1. Trig Identity

Verify:
Sin(α/3)Cos(α/3)=.5Sin(2α/3)

2. Use the sine double-angle identity.
\begin{aligned}
\tfrac{1}{2}\sin \left(\tfrac{2\alpha}{3} \right) &= \tfrac{1}{2}\sin \left(2 \cdot \tfrac{\alpha}{3} \right) \\
&= \tfrac{1}{2} \cdot 2 \sin \left(\tfrac{\alpha}{3} \right) \cos \left(\tfrac{\alpha}{3} \right) \\
&= \sin \left(\tfrac{\alpha}{3} \right) \cos \left(\tfrac{\alpha}{3} \right)
\end{aligned}

3. Originally Posted by eumyang
Use the sine double-angle identity.
\begin{aligned}
\tfrac{1}{2}\sin \left(\tfrac{2\alpha}{3} \right) &= \tfrac{1}{2}\sin \left(2 \cdot \tfrac{\alpha}{3} \right) \\
&= \tfrac{1}{2} \cdot 2 \sin \left(\tfrac{\alpha}{3} \right) \cos \left(\tfrac{\alpha}{3} \right) \\
&= \sin \left(\tfrac{\alpha}{3} \right) \cos \left(\tfrac{\alpha}{3} \right)
\end{aligned}
In the second step how did you get Cos to appear?

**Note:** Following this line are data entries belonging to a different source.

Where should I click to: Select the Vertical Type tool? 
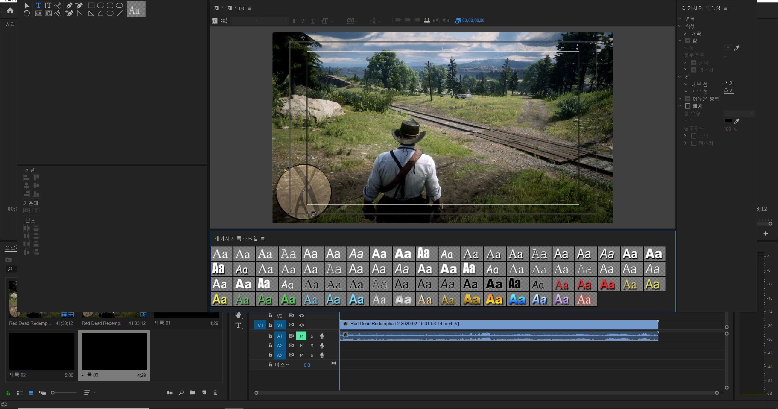point(48,5)
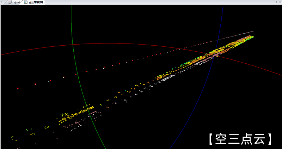The height and width of the screenshot is (149, 282).
Task: Click where green circle crosses red arc
Action: 73,44
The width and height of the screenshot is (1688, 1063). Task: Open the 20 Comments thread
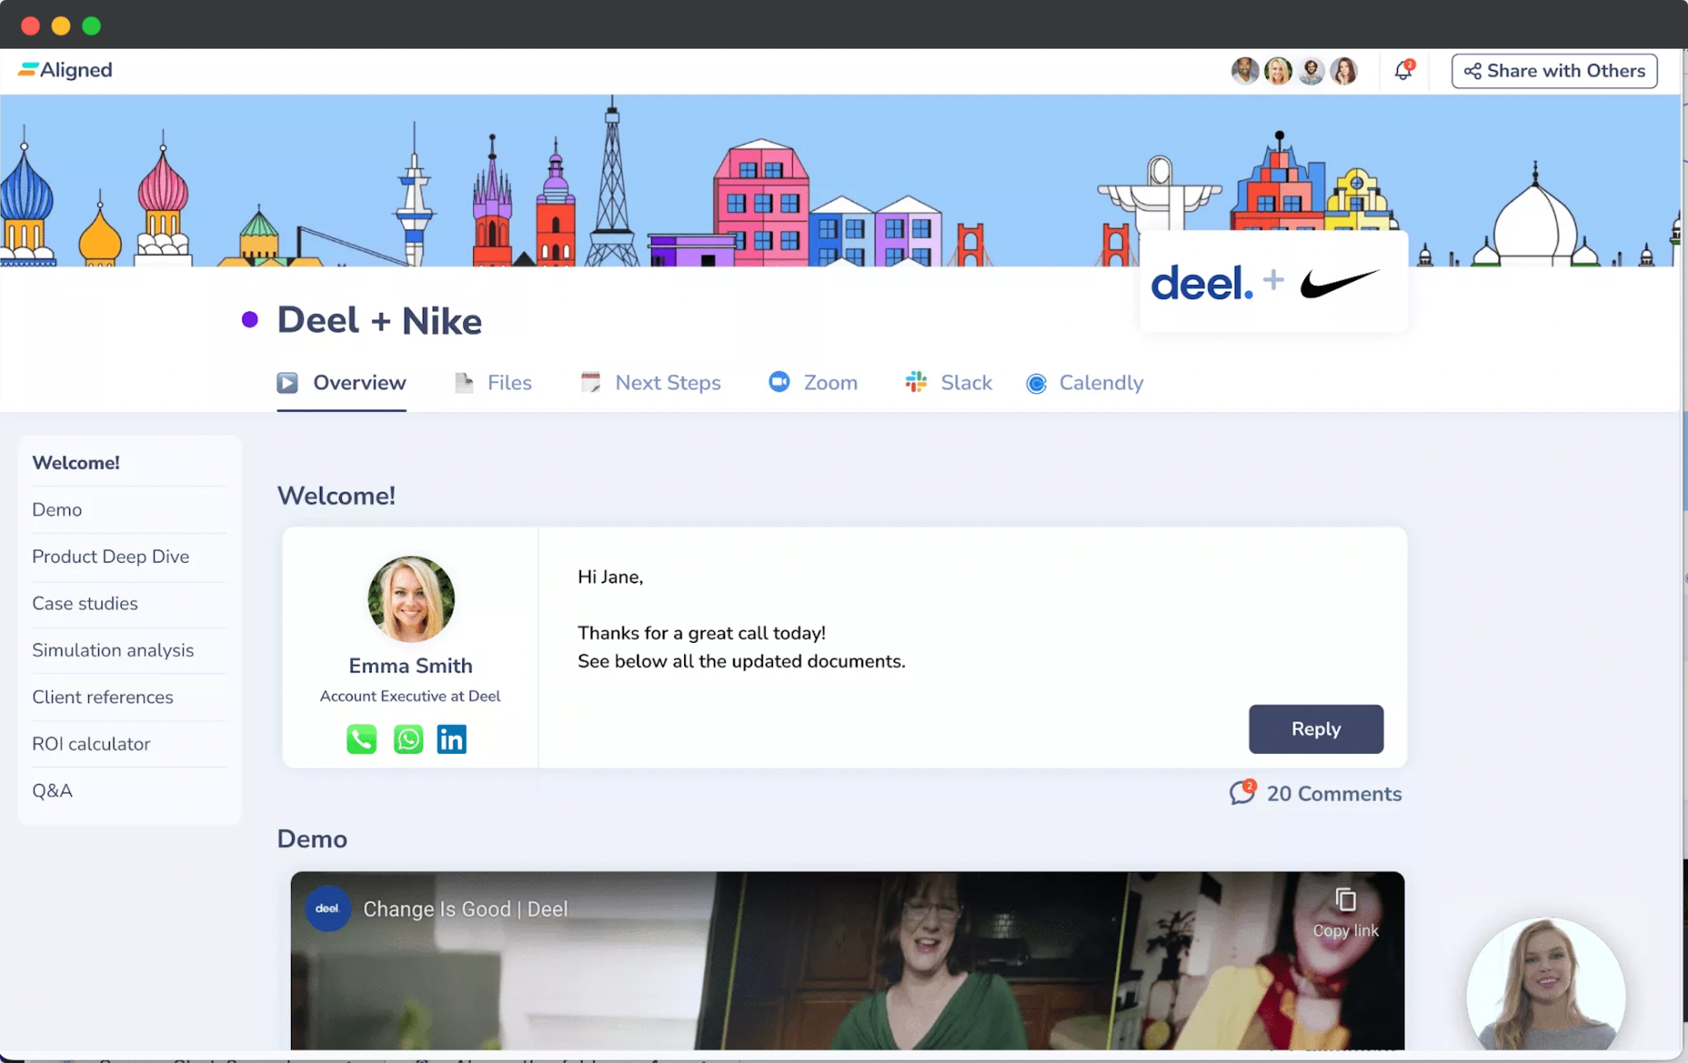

4. Like I said, I used the sine double angle identity:
$\sin\,2\theta = 2\sin\,\theta\,\cos\,\theta$.
You should have learned this. If not, you could still verify the problem using the sine of a sum identity instead:
$\sin\,(u + v) = \sin\,u\,\cos\,v + \cos\,u\,\sin\,v$.